Uma ação de desocupação em uma moradia estudantil da Universidade de Brasília (UnB) acendeu um debate nacional sobre o papel das universidades públicas na garantia da permanência de seus alunos. O episódio, ocorrido neste mês, coloca em lados opostos a necessidade de regras para o uso do benefício e o direito à moradia como condição essencial para que estudantes de baixa renda concluam a graduação.
A discussão vai além dos muros da UnB e reflete uma tensão presente em diversas instituições federais do país. Para muitos estudantes, especialmente aqueles que se mudam de outras cidades e estados, a moradia universitária não é apenas uma ajuda de custo, mas a única forma de viabilizar os estudos. Sem esse amparo, a evasão se torna um risco real.

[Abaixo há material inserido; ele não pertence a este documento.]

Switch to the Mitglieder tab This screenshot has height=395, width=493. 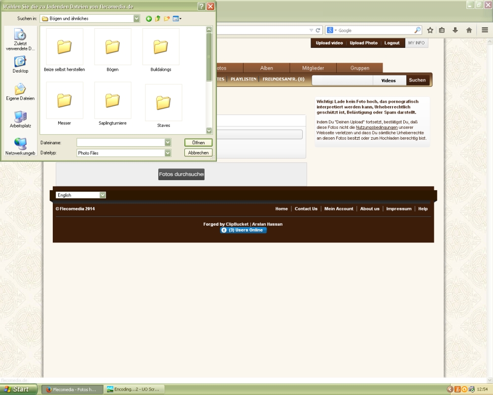tap(313, 68)
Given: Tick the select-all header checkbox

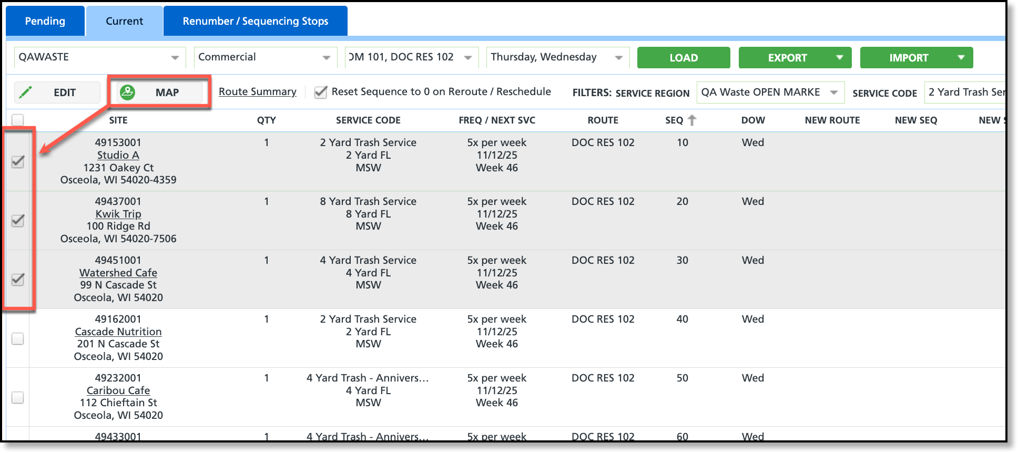Looking at the screenshot, I should [x=18, y=120].
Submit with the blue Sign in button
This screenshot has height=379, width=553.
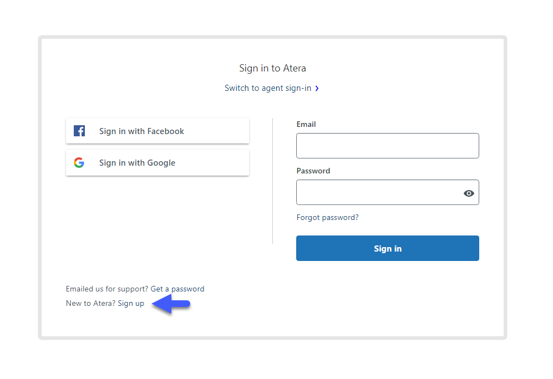click(388, 248)
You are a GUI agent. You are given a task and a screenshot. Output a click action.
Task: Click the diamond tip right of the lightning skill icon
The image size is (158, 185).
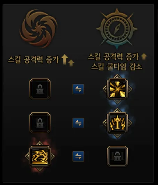(53, 156)
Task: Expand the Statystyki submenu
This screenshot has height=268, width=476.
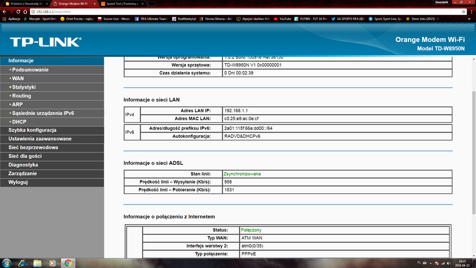Action: click(x=24, y=87)
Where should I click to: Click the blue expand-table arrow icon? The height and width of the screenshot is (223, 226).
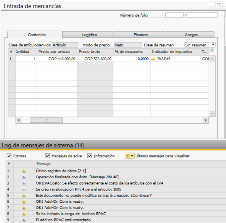tap(212, 51)
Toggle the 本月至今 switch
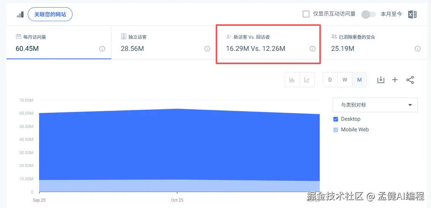 click(x=369, y=14)
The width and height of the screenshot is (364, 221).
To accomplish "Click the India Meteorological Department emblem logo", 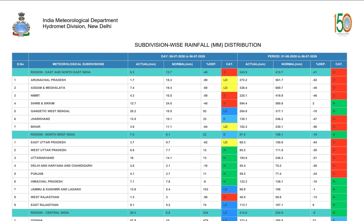I will pyautogui.click(x=21, y=24).
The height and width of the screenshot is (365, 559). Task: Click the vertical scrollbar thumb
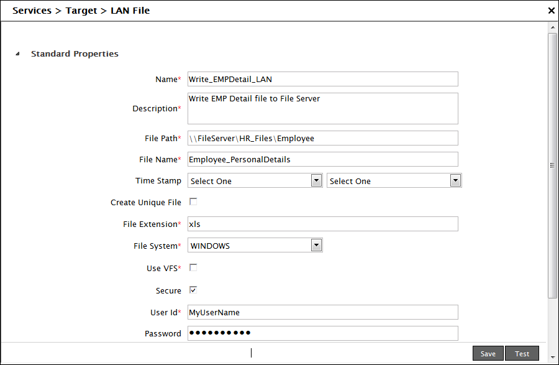(x=552, y=165)
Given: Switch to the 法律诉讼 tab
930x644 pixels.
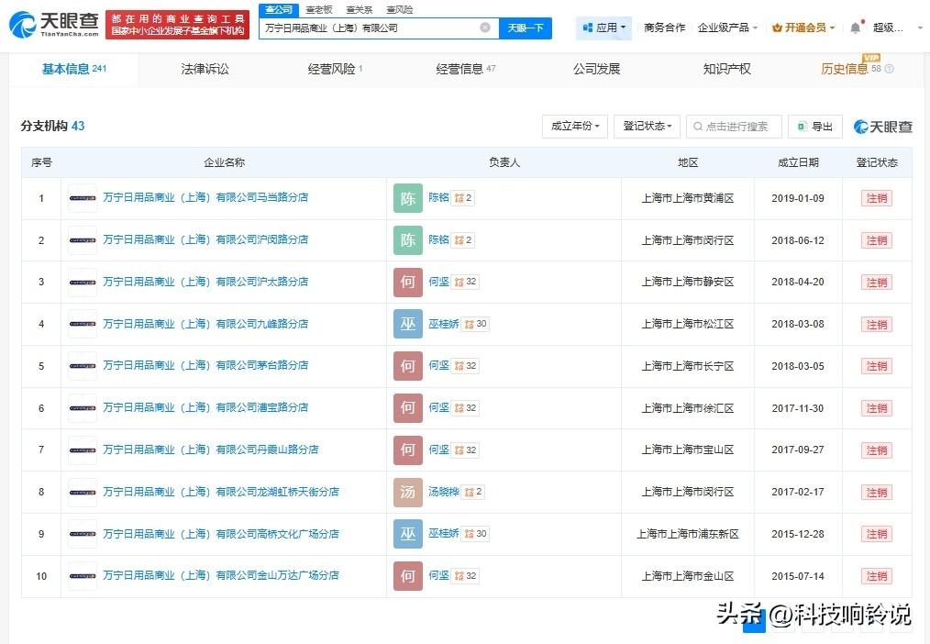Looking at the screenshot, I should click(x=205, y=69).
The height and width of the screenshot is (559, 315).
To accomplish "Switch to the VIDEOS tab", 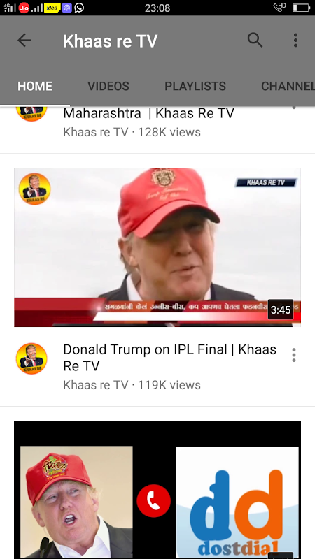I will 109,86.
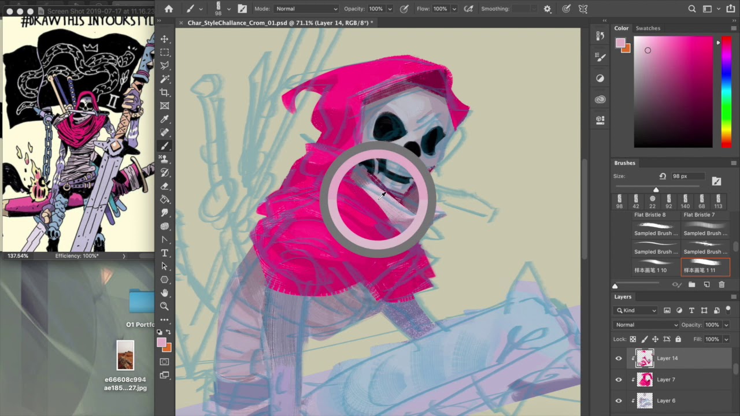Delete brush using the Brushes panel trash icon
Screen dimensions: 740x416
[722, 285]
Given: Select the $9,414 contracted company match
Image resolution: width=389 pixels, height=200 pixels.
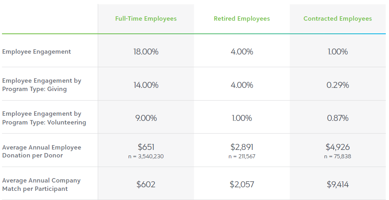Looking at the screenshot, I should (x=338, y=184).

O ponto central do impasse é se a moradia deve ser vista como um benefício temporário, com prazo de validade, ou como um direito fundamental para assegurar a isonomia no acesso à educação superior. De um lado, as administrações acadêmicas argumentam sobre recursos limitados e a necessidade de rotatividade para atender novos alunos. Do outro, movimentos estudantis defendem que a permanência é a política mais importante após o ingresso via cotas.
O que a lei diz sobre assistência estudantil
A base legal para essas políticas é o Programa Nacional de Assistência Estudantil (PNAES), instituído por decreto em 2010. Seu objetivo é ampliar as condições de permanência dos jovens na educação superior pública federal. O programa prevê ações em dez áreas, incluindo moradia estudantil, alimentação, transporte e atenção à saúde.
O texto do PNAES estabelece que o público-alvo são estudantes regularmente matriculados em cursos de graduação presencial, com prioridade para os oriundos da rede pública ou com renda familiar per capita de até um salário mínimo e meio. Contudo, o decreto não detalha as regras de tempo de uso ou os critérios específicos para desligamento, deixando essa regulamentação a cargo de cada universidade.
Essa autonomia gera interpretações distintas e, por vezes, conflitos como o visto em Brasília. O que está em jogo é o desafio de equilibrar a gestão de recursos finitos com a missão social de promover a inclusão. As decisões tomadas agora podem definir o futuro das políticas de permanência no ensino superior brasileiro.